Immigrants also face the problem of conflicting priorities: whether to get health coverage or deal with more immediate needs like finding jobs and providing for the family, said Bawa.
There is also the issue of cultural barriers. Findings from the Commonwealth Fund’s 2001 Health Care Quality Survey found that Asian Americans, as compared to other groups, were “the least likely to feel that their doctor understands their background and values, to have confidence in their doctor, and to be as involved in decision-making as they would like to be.”
Only 56 percent of Asian Americans said they felt involved in decision-making, compared to 78 percent of whites. Only 48 percent reported they felt their doctor understood their background and values, compared to the highest rate of 61 percent for Hispanics.
Jang said she thinks this could be prevented if doctors took the time to find out more about their patients. “In order to have high quality care, you have to be patient-sensitive, you don’t treat patients same. You need to find out about their lives, and ask the right questions,” she said.
Interestingly, the Kaiser Family Foundation study found that Asian Americans who were 3rd plus generation Americans were the most likely to have health insurance, compared to other subgroups, with just 11 percent uninsured.
However, James attributes this not to cultural values, but to the fact that families in the U.S. longer tend to have higher education, income, and jobs, which she says all affect take-up of coverage.
Jang agreed, especially based on her own experience. “My grandma was a garment worker.
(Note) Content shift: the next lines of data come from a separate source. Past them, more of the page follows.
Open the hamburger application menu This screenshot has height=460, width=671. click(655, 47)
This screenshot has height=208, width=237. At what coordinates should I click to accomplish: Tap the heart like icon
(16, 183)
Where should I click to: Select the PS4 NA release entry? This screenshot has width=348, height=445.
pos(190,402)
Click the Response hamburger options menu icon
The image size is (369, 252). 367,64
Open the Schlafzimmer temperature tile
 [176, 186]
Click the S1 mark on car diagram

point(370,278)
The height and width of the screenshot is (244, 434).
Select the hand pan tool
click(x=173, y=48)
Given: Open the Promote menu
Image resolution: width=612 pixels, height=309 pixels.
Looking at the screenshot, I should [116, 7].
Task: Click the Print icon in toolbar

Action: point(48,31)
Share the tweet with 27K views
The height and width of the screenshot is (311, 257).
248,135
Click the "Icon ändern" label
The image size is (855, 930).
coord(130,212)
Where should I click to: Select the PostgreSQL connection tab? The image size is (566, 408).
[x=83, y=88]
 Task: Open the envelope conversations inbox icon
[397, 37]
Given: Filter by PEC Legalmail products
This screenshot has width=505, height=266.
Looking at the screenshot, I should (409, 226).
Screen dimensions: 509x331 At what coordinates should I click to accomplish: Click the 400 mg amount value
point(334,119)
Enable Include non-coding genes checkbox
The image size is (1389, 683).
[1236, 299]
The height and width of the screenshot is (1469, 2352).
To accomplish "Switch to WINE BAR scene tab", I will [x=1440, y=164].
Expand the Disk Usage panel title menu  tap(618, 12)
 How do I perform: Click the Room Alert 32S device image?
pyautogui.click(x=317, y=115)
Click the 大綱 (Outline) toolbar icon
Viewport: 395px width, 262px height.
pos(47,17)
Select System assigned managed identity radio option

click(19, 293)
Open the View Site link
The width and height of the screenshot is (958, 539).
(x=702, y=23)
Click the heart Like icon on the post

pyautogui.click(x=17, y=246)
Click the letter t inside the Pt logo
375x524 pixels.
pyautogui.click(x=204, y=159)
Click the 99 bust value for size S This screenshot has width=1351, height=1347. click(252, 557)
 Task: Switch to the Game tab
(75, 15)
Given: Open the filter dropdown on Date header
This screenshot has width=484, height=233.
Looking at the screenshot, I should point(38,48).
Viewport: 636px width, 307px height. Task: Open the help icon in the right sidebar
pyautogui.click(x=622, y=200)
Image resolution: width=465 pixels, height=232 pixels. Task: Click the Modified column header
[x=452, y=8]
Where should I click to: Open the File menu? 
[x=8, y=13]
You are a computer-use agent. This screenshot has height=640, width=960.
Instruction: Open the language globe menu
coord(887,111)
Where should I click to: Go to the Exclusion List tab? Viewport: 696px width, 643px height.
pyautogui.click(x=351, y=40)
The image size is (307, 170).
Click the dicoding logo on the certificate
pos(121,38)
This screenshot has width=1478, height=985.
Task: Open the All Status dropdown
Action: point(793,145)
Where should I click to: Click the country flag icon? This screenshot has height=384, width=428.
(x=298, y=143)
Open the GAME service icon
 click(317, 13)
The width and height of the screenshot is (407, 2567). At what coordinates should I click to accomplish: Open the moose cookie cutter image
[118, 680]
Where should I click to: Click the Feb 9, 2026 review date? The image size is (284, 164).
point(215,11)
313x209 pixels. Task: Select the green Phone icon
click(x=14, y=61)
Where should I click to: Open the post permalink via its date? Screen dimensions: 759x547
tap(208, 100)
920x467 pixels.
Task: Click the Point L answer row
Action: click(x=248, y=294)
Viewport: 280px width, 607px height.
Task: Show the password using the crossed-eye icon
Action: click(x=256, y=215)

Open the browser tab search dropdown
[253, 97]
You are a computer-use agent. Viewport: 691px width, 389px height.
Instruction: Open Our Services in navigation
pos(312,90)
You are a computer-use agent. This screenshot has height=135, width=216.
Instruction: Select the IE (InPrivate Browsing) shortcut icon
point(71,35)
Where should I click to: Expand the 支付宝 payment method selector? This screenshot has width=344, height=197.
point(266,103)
She didn’t have health coverage. I’m an attorney. So the longer people are here, the next generation gets better jobs that are more likely to provide coverage.”
Still, high un-insurance rates remain a problem, especially in light of Asian Americans’ high susceptibility to cancer and Hepatitis B.
Those without health insurance tend to not seek health care, missing out on preventative screenings for things like cancer. This is especially important because cancer is the leading cause of death for Asian Americans, according to data from 2003 from the National Center of Health Statistics. But for Hispanics, African Americans, and whites, heart disease is the leading cause of death.
Jang said she believes this abnormal trend is due to the fact that Asian Americans are less likely to be screened for cancer, allowing the problem to worsen over time and only be caught later on.
The solution to improving health insurance rates still has yet to be found. Daus believes that universal health care coverage should be expanded, while making sure to outreach to specific communities. Jang believes that more patient navigators should be provided to help Asian Americans who would otherwise be lost trying to understand a complicated system.
But one thing remains clear, despite perceptions of Asian Americans being a model minority, health coverage and access to care are major problems in the community. Access to health insurance needs to be made easier, Daus said.
He said, “Health insurance is a safety net for the future, but if you have more immediate needs and it’s not easy to get, it’s easy to ignore.”